* Task item:
Restate the records below exactly. Pictures are not part of the copy.

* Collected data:
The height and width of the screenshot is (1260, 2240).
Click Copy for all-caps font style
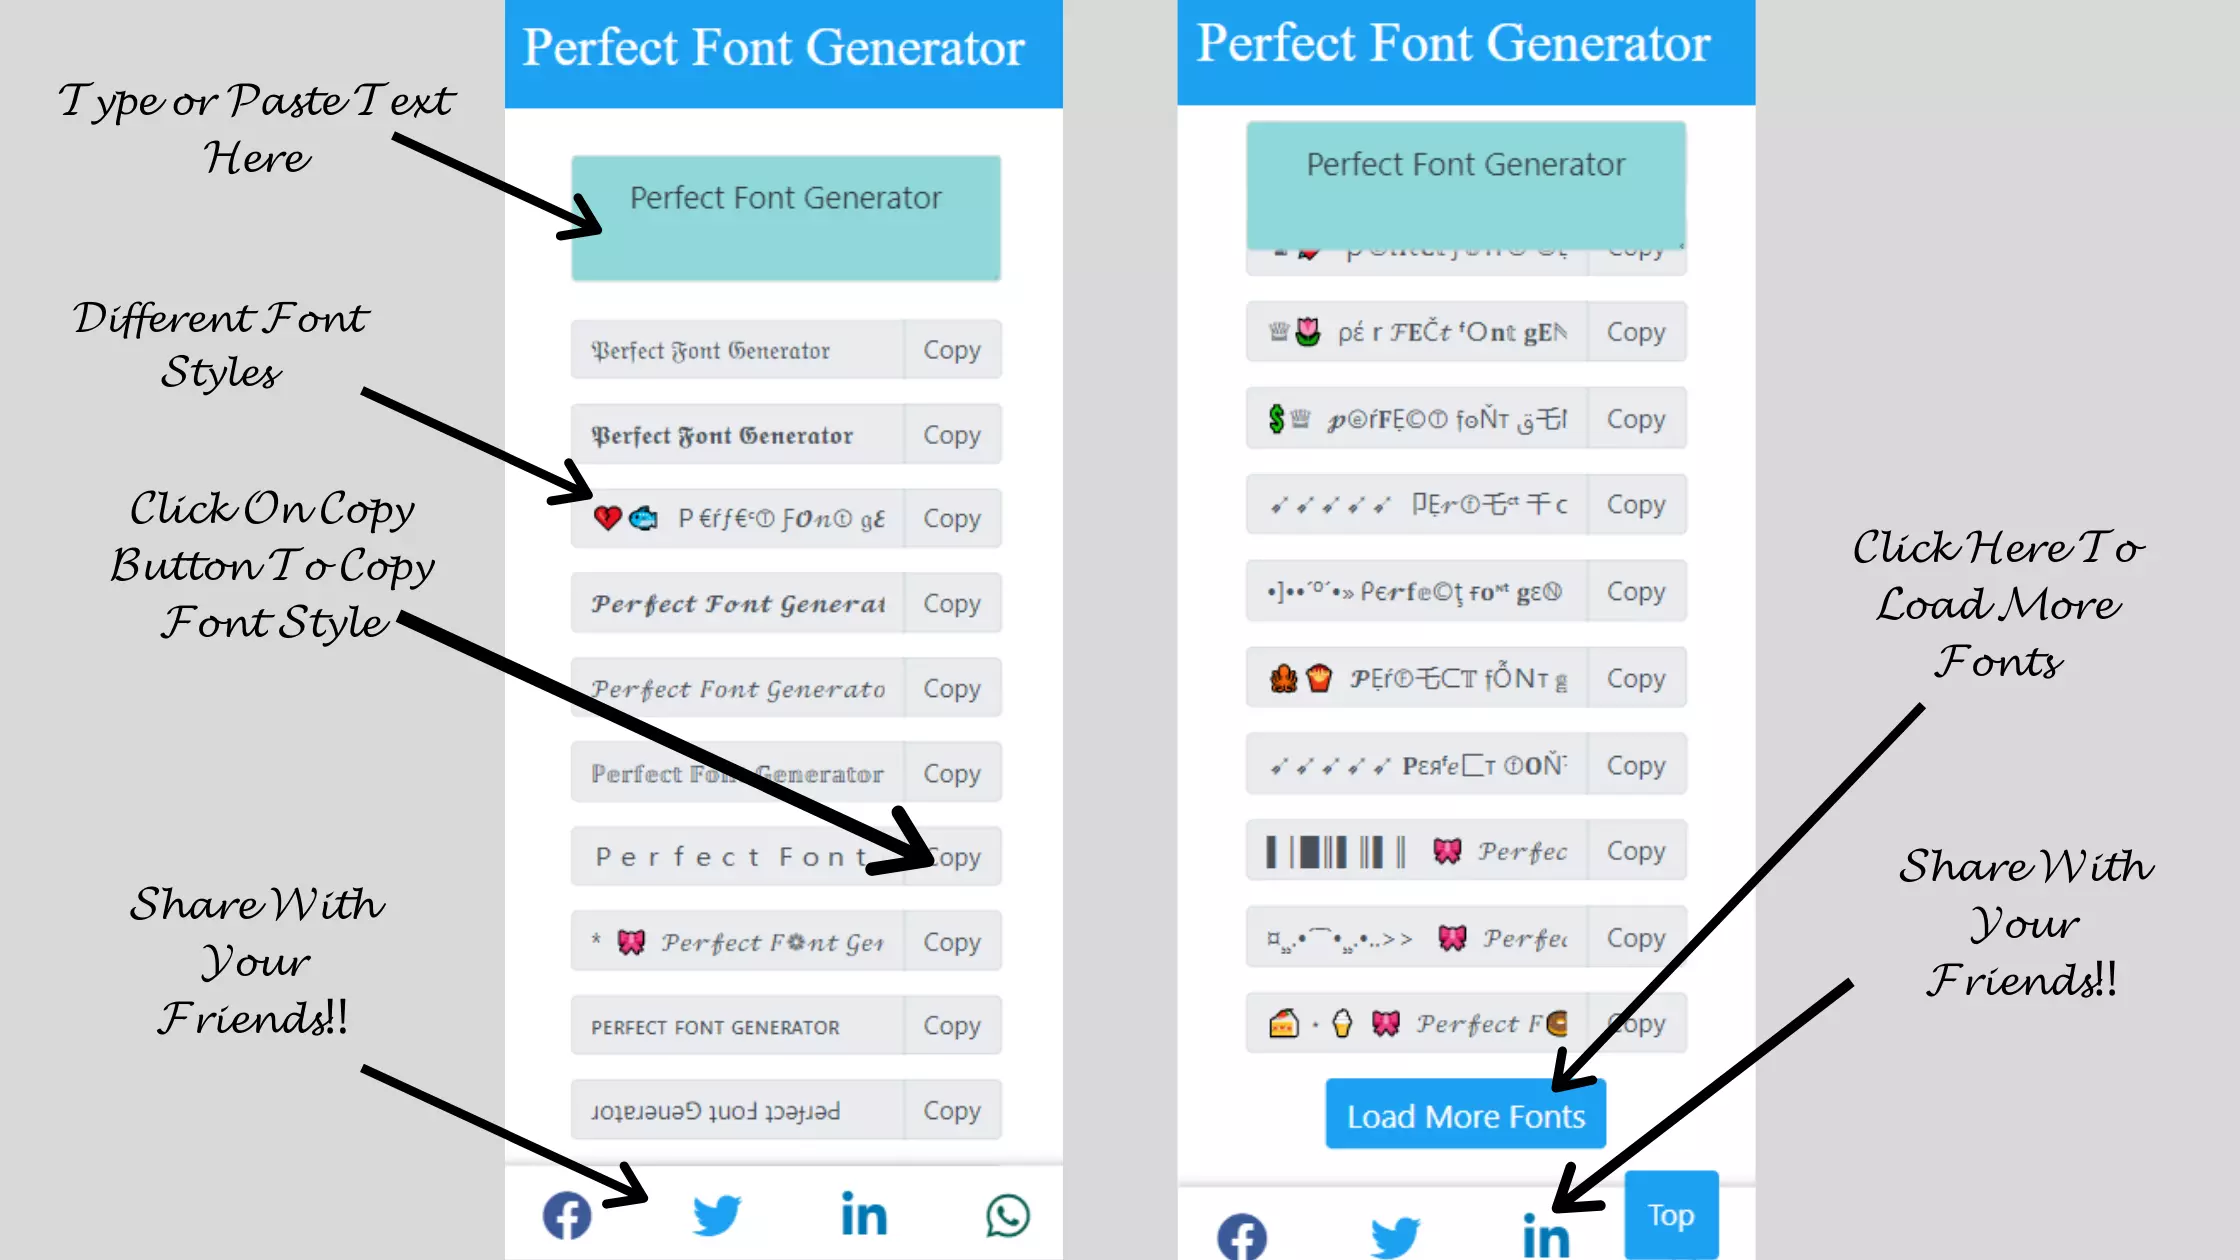(x=951, y=1026)
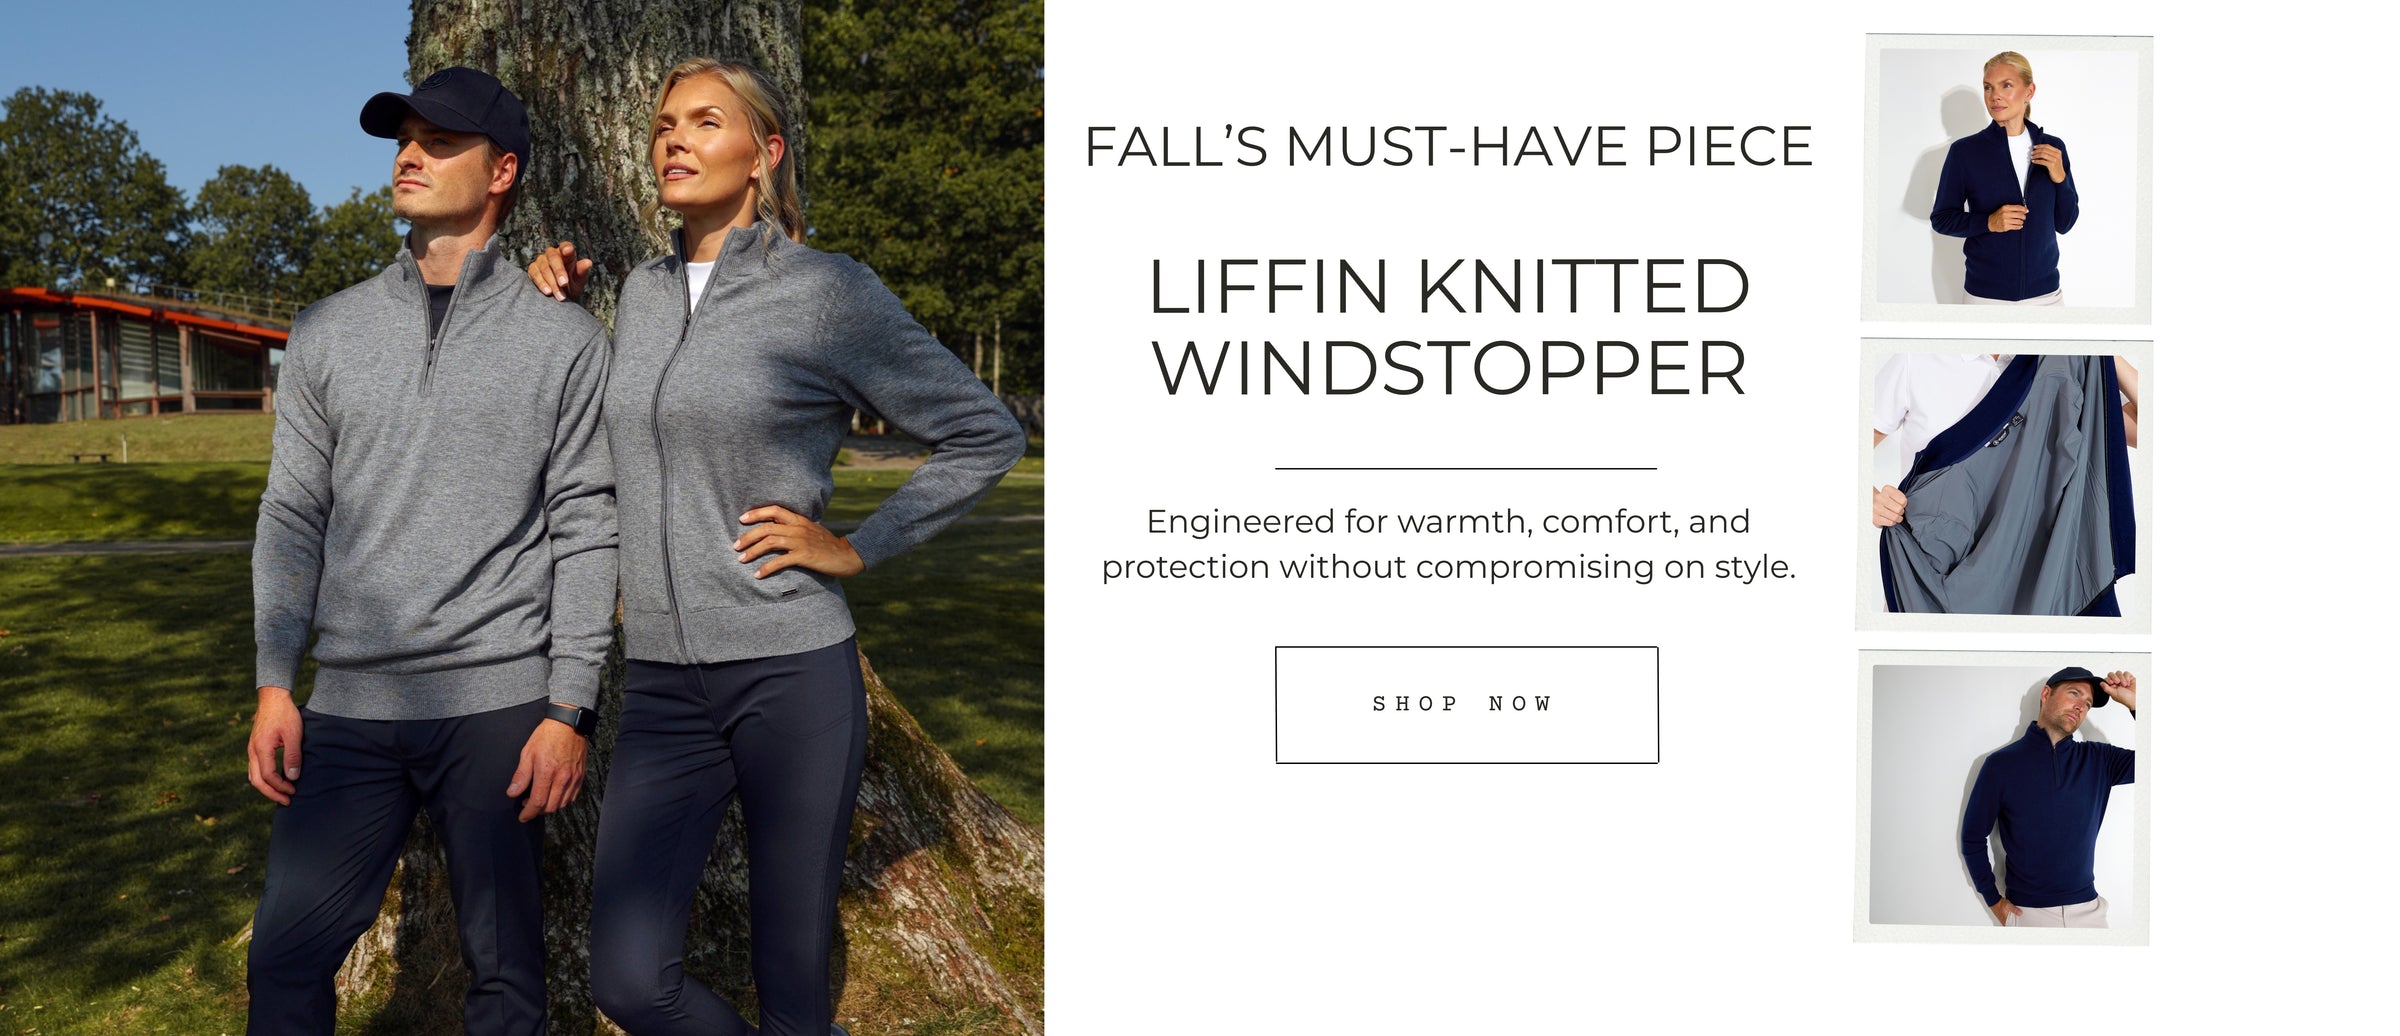Screen dimensions: 2400x1036
Task: Click the man's grey half-zip sweater
Action: pyautogui.click(x=435, y=480)
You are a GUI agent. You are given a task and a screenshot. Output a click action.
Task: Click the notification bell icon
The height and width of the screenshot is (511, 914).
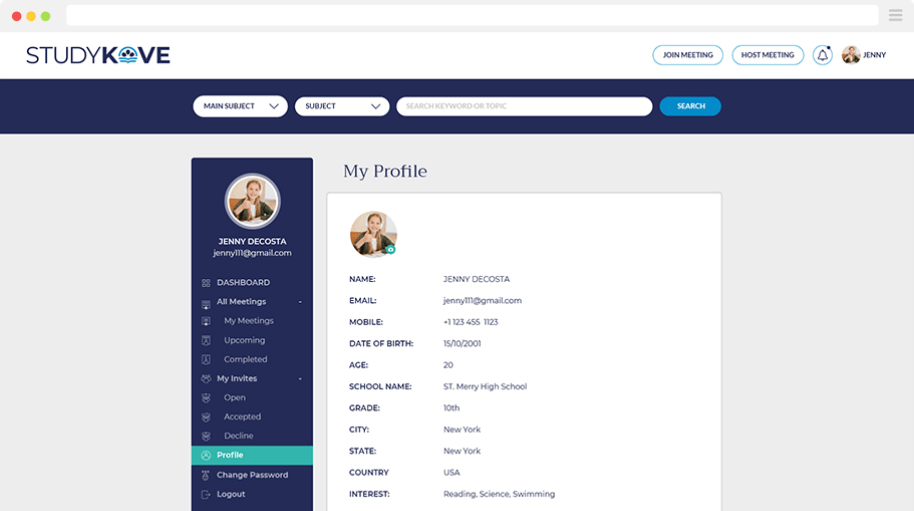tap(822, 55)
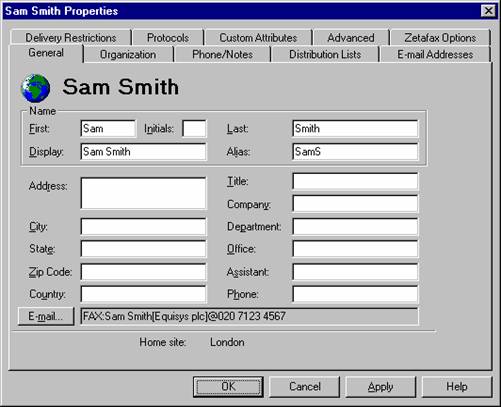Screen dimensions: 501x407
Task: Click the Cancel button
Action: point(305,387)
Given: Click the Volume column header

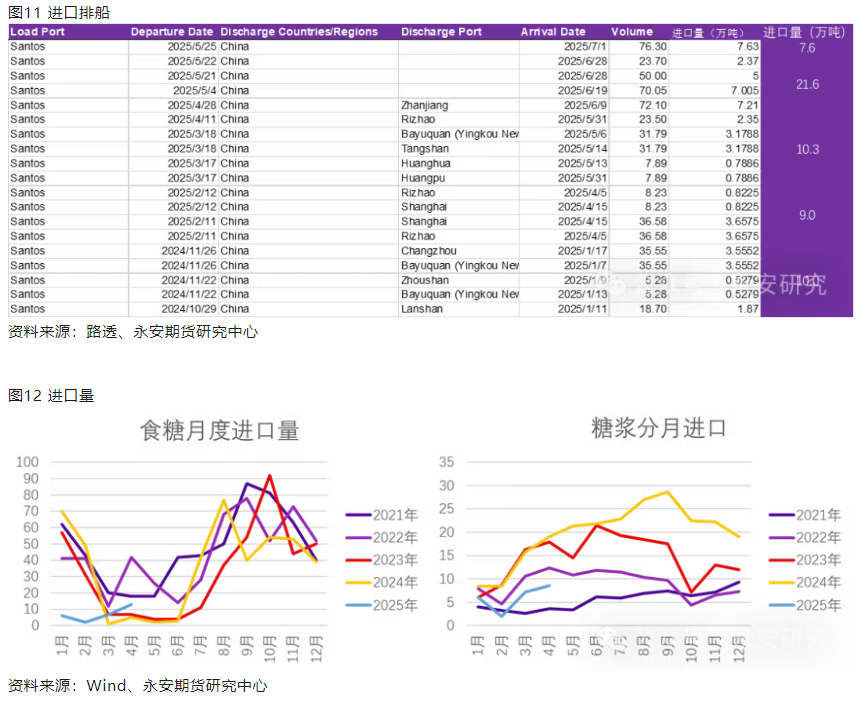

* Result:
The height and width of the screenshot is (1260, 2240).
Click Copy for all-caps font style
(x=951, y=1026)
Screen dimensions: 2400x1036
Task: Click the man's grey half-zip sweater
Action: pyautogui.click(x=435, y=480)
You are a GUI agent. You are given a task and a screenshot. Output a click action.
Task: Click the notification bell icon
The height and width of the screenshot is (511, 914).
tap(822, 55)
Screen dimensions: 501x407
Task: Click the Cancel button
Action: point(305,387)
Given: Click the Volume column header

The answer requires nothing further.